A Robotic Framework for the Robot@Factory 4.0 Competition

Autores
Sousa, RB; Rocha, CD; Martins, JG; Costa, JP; Padrao, JT; Sarmento, JM; Carvalho, JP; Lopes, MS; Costa, PG; Moreira, AP;

Publicação
2024 IEEE INTERNATIONAL CONFERENCE ON AUTONOMOUS ROBOT SYSTEMS AND COMPETITIONS, ICARSC

Abstract
Robotic competitions stand as platforms to propel the forefront of robotics research while nurturing STEM education, serving as hubs of both applied research and scientific innovation. In Portugal, the Portuguese Robotics Open (FNR) is an event with several robotic competitions, including the Robot@Factory 4.0 competition.

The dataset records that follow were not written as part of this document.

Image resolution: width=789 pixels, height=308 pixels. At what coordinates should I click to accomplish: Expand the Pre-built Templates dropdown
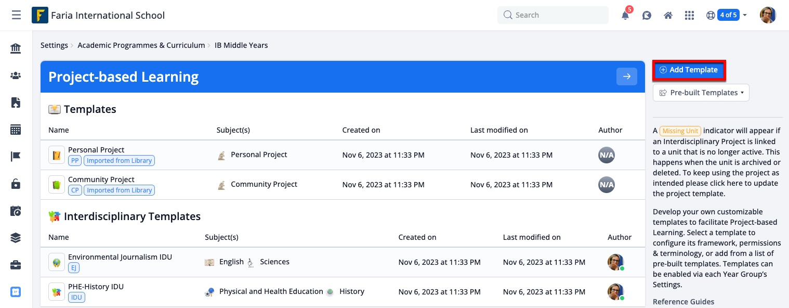click(701, 93)
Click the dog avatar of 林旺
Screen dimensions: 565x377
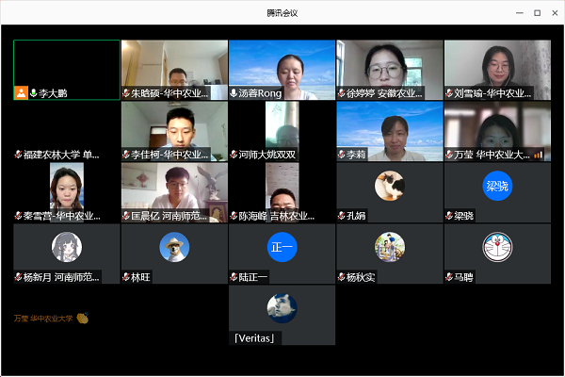[x=174, y=247]
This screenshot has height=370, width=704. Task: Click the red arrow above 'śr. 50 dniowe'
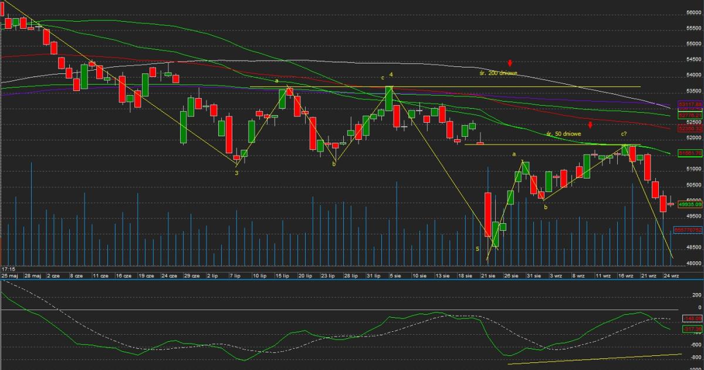pos(590,125)
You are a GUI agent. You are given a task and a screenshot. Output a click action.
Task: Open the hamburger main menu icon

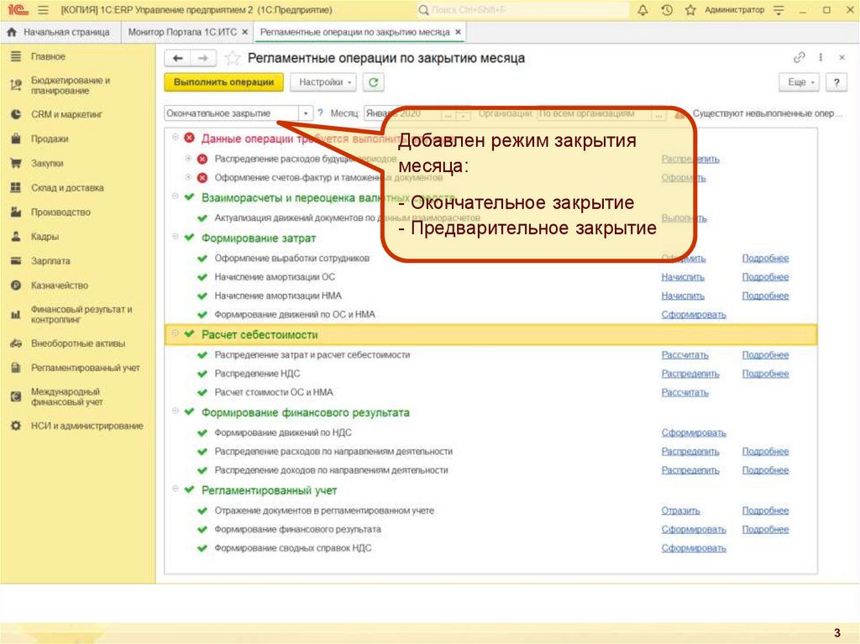click(x=43, y=10)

This competition presents an example of deploying autonomous robots on a factory shop floor. Although the literature has works proposing frameworks for the original version of the Robot@Factory competition, none of them proposes a system framework for the Robot@Factory 4.0 version that presents the hardware, firmware, and software to complete the competition and achieve autonomous navigation. This paper proposes a complete robotic framework for the Robot@Factory 4.0 competition that is modular and open-access, enabling future participants to use and improve it in future editions. This work is the culmination of all the knowledge acquired by winning the 2022 and 2023 editions of the competition.

2024

Line Fitting-Based Corner-Like Detector for 2D Laser Scanners Data

Autores
Sousa, RB; Placido Sobreira, HM; Silva, MF; Moreira, AP;

Publicação
10th International Conference on Automation, Robotics and Applications, ICARA 2024, Athens, Greece, February 22-24, 2024

Abstract
The extraction of geometric information from the environment may be of interest to localisation and mapping algorithms. Existent literature on extracting geometric features from 2D laser data focuses mainly on detecting lines. Regarding corners, most methodologies use the intersection of line segment features. This paper presents a feature extraction algorithm for corner-like points in the 2D laser scan. The proposed methodol-ogy defines arrival and departure neighbourhoods around each scan point and performs local line fitting evaluated in multiple distance-based scales. Then, a set of indicators based on line fitting error, the angle between arrival and departure lines, and consecutive observation of the same keypoint across different scales determine the existence of a corner-like feature. The experiments evaluated the corner-like features regarding their relative position and observability, achieving standard deviations on the relative position lower than the sensor noise and visibility ratios higher than 75% with very low false positives rates.